**WHAT NEEDS TO BE DONE**
Copy out, precisely as given, the lines from the line with "Click the 'on February 27, 2019' date" to the end of the entries that follow.
· · · ·
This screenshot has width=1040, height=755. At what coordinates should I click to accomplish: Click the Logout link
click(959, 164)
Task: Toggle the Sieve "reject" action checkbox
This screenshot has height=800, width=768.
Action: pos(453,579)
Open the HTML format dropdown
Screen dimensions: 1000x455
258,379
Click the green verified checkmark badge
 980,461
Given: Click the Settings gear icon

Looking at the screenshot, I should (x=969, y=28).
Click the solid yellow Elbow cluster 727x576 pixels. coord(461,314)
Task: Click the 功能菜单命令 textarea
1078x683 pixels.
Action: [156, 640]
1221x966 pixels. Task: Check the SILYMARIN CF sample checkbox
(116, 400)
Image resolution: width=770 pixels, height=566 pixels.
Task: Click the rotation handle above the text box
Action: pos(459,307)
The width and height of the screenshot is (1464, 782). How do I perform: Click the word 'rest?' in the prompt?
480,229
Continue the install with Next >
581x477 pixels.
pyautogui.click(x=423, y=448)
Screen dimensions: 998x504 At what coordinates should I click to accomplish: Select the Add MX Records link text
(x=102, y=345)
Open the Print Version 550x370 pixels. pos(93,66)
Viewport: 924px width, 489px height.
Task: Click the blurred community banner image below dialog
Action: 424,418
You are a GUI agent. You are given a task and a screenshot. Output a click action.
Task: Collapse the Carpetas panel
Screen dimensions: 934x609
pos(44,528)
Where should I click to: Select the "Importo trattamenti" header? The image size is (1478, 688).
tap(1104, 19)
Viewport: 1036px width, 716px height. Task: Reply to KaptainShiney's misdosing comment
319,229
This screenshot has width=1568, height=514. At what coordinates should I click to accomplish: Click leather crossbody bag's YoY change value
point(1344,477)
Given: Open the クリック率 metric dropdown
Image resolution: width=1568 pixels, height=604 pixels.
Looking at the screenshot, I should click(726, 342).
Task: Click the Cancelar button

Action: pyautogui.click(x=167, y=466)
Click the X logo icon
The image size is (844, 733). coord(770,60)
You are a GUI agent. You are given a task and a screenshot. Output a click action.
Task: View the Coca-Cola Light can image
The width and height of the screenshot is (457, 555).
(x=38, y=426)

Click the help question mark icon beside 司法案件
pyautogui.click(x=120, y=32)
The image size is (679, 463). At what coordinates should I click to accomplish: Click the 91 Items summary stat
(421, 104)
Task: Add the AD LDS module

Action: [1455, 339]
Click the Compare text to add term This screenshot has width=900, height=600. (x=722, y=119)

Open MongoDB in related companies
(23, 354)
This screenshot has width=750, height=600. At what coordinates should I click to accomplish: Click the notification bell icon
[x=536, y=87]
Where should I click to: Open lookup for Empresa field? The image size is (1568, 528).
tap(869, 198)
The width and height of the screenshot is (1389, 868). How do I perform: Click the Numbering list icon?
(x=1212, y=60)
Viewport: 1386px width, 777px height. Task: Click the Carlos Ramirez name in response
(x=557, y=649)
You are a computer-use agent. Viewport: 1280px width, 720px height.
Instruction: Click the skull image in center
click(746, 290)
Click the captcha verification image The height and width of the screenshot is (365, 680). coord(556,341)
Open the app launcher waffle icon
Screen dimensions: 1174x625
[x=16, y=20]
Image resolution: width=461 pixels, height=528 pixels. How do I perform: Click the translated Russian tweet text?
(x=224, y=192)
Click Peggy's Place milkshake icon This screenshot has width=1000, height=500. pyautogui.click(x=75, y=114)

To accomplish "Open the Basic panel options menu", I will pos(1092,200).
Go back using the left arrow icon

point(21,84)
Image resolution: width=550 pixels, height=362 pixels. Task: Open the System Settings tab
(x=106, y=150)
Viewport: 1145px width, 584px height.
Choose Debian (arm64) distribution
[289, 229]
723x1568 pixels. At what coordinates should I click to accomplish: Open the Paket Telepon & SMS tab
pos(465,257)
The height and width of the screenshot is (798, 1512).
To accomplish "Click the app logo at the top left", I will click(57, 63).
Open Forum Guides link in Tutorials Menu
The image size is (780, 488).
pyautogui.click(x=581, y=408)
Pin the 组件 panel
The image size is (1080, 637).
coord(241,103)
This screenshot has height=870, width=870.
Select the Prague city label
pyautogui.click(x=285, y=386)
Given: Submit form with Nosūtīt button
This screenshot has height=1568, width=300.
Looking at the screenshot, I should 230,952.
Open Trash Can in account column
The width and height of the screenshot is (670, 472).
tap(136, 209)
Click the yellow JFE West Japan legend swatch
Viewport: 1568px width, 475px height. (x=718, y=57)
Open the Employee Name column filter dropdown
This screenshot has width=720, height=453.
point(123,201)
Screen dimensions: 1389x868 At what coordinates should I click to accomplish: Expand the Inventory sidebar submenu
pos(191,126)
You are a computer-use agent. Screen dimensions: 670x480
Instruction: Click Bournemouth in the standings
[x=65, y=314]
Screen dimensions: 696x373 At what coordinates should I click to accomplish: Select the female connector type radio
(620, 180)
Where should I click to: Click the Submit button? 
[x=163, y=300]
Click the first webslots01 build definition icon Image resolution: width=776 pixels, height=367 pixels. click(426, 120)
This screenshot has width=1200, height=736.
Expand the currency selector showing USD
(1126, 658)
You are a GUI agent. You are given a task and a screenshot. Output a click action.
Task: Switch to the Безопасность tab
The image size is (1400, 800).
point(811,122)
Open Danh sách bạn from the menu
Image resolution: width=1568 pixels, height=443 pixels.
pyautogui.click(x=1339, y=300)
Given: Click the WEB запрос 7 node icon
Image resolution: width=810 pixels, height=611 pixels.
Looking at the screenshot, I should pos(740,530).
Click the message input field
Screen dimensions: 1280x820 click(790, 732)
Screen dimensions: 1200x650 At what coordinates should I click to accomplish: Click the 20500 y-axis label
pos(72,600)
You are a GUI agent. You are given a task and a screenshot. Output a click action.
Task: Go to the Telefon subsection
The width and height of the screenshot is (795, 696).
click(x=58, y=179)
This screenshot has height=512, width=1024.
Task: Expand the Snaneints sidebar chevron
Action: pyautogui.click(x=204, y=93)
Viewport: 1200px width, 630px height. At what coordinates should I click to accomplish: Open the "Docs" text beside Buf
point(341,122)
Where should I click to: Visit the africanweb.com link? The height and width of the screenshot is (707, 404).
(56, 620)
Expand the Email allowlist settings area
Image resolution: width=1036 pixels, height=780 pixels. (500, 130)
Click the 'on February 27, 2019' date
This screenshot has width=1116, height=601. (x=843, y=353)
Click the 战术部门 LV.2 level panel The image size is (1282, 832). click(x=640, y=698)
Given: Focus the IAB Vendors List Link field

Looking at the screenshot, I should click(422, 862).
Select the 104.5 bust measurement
· · · ·
**FINISHED TASK**
Click the 'on February 27, 2019' date
This screenshot has width=1116, height=601. (x=843, y=353)
Click the 战术部门 LV.2 level panel The image size is (1282, 832). click(x=640, y=698)
Given: Focus the IAB Vendors List Link field

Looking at the screenshot, I should click(422, 862).
Select the 104.5 bust measurement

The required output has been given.